Dr Marie Lea-Wilson’s life was turned upside down in 1920, when her husband, a Royal Irish Constabulary officer, was assassinated in Gorey, Co. Wexford, in retribution for his mishandling of prisoners after the 1916 Rising. An extremely devout woman, she is reported to have purchased the painting (that we now know as Caravaggio's The Taking of Christ) in Scotland, in 1924, as a source of comfort. At that point, the painting was still incorrectly attributed to a Dutch artist called Gerrit van Honthorst (1592–1656).
Dr Lea-Wilson went on to train as a doctor at Trinity College, Dublin, where she graduated in 1928, one of only three women in the class. She became a noted pediatrician at the Children’s Hospital, Harcourt Street. The photograph above, from the Royal College of Physicians of Ireland, shows Dr Lea-Wilson on Harcourt Street circa 1929. Described as somewhat stern, she attended Mass daily before work and was devoted to her four dachshunds.

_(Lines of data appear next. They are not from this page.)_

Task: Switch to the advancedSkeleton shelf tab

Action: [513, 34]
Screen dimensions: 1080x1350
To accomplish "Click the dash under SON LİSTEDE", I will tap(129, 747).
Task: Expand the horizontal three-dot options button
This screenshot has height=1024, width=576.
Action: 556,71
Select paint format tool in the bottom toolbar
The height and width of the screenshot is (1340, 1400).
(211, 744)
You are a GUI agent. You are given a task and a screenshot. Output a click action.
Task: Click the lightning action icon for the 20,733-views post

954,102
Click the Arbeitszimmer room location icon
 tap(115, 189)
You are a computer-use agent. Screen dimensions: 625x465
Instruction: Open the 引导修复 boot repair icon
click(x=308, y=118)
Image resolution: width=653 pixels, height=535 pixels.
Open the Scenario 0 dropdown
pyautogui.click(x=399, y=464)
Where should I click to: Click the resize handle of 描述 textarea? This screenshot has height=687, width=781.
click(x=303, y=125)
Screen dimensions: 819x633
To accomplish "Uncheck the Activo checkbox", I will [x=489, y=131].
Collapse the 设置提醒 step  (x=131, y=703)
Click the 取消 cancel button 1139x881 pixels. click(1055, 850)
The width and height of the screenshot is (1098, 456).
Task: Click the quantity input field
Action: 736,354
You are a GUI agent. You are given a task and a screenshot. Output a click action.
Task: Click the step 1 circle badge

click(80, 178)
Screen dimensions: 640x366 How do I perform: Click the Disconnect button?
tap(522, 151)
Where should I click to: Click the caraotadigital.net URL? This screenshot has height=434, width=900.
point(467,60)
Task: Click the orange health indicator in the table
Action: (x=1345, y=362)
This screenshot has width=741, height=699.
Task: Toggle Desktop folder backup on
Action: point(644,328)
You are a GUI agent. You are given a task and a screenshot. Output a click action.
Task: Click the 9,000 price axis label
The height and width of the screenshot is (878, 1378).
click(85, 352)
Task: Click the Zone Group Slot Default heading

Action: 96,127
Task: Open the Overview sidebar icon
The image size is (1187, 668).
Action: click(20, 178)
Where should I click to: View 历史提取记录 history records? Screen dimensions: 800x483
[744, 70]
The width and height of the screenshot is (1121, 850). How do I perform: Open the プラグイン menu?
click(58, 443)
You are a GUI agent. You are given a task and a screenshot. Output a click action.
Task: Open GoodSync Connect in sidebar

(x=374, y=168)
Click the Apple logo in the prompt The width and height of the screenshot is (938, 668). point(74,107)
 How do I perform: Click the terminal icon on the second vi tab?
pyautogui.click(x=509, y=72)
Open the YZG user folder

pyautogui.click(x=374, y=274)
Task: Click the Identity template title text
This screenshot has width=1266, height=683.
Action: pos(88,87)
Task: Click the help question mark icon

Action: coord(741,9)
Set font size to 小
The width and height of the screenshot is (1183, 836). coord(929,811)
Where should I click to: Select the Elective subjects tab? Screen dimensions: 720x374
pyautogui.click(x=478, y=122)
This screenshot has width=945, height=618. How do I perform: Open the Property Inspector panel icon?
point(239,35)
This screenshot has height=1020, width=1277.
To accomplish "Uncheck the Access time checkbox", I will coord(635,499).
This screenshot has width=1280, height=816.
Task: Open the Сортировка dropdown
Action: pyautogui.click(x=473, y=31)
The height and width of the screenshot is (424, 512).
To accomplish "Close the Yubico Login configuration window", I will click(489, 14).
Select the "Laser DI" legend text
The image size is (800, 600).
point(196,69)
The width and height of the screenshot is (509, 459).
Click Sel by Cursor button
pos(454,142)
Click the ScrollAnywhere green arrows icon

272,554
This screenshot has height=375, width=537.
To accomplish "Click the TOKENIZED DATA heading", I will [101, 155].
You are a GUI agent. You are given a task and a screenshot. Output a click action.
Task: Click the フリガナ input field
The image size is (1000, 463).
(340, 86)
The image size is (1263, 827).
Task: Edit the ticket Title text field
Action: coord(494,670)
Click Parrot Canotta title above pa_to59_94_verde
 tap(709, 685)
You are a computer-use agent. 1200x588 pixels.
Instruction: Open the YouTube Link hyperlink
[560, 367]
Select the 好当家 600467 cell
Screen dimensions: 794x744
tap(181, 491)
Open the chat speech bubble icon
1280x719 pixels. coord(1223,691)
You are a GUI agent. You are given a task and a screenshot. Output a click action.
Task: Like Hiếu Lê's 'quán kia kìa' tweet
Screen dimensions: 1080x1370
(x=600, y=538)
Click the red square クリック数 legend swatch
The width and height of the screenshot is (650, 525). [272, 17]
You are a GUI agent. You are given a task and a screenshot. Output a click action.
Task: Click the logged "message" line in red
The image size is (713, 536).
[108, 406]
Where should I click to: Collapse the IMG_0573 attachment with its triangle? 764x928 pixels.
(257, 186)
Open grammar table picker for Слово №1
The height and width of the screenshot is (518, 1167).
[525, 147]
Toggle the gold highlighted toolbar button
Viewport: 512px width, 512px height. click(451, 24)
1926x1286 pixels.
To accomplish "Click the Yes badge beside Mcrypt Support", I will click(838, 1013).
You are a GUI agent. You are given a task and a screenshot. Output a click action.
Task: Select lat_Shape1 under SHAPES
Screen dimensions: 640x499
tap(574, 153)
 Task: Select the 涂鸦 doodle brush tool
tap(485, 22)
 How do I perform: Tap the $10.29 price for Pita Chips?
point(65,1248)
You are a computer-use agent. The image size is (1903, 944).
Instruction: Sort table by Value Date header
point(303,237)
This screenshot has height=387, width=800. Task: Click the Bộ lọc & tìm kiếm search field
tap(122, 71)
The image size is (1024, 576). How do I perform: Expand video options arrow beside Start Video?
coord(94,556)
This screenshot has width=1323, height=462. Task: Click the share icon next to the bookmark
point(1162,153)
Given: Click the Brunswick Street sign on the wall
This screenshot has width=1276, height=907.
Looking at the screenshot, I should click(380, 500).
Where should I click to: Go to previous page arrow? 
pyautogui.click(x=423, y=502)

In April 2016, archival material belonging to Dr Lea-Wilson came to light, which included a receipt, for £20, for the restoration of the painting's frame by the furniture restorer James Hicks in Dublin. This document establishes that she had brought the painting to Dublin by 1924. James Hicks (1886–1936), of 5 Lower Pembroke Street, Dublin, was a well-known furniture maker, mainly of popular eighteenth-century pastiches.
Dr Lea-Wilson forged a strong connection with the Dublin Jesuit community, receiving great spiritual support from Father Tom Finlay at the Jesuit House on Leeson Street, which may explain her subsequent gift of the painting to them in the 1930s.
As Father Noel Barber SJ said, it is "a strange thread of events" that led to this magnificent painting finding its place on the wall of the National Gallery of Ireland.